Validation using sensitivity and target transform factor analyses of neural network models for classifying bacteria from mass spectra.

Temperature constrained cascade correlation networks (TCCCNs) are computational neural networks that configure their own architecture, train rapidly, and give reproducible prediction results. TCCCN classification models were built using the Latin-partition method for five classes of pathogenic bacteria. Neural networks are problematic in that the relationships among the inputs (i.e., mass spectra) and the outputs (i.e., the bacterial identities) are not apparent. In this study, neural network models were constructed that successfully classified the targeted bacteria and the classification model was validated using sensitivity and target transformation factor analysis (TTFA). Without validation of the classification model, it is impossible to ascertain whether the bacteria are classified by peaks in the mass spectrum that have no causal relationships with the bacteria, but instead randomly correlate with the bacterial classes.
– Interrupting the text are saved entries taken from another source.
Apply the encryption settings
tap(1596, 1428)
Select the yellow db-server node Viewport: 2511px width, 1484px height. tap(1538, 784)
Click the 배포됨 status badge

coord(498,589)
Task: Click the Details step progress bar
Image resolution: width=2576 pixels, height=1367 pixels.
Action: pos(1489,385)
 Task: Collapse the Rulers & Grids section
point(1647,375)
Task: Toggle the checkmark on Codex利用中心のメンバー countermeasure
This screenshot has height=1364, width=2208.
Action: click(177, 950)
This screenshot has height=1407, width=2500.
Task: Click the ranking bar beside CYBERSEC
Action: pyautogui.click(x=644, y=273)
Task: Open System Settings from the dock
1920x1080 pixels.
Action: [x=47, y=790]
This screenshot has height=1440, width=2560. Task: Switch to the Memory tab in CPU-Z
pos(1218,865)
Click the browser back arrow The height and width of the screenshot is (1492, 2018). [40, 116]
Multiple single output network models did not offer any benefits when compared to single network models that had multiple outputs. A multiple output TCCCN model achieved classification accuracies of 96 +/- 2% and exhibited improved performance over multiple single output TCCCN models. Chemical ionization mass spectra were obtained from in situ thermal hydrolysis methylation of freeze-dried bacteria. Mass spectral peaks that pertain to the neural network classification model of the pathogenic bacterial classes were obtained by sensitivity analysis. A significant number of mass spectral peaks that had high sensitivity corresponded to known biomarkers, which is the first time that the significant peaks used by a neural network model to classify mass spectra have been divulged. Furthermore, TTFA furnishes a useful visual target as to which peaks in the mass spectrum correlate with the bacterial identities.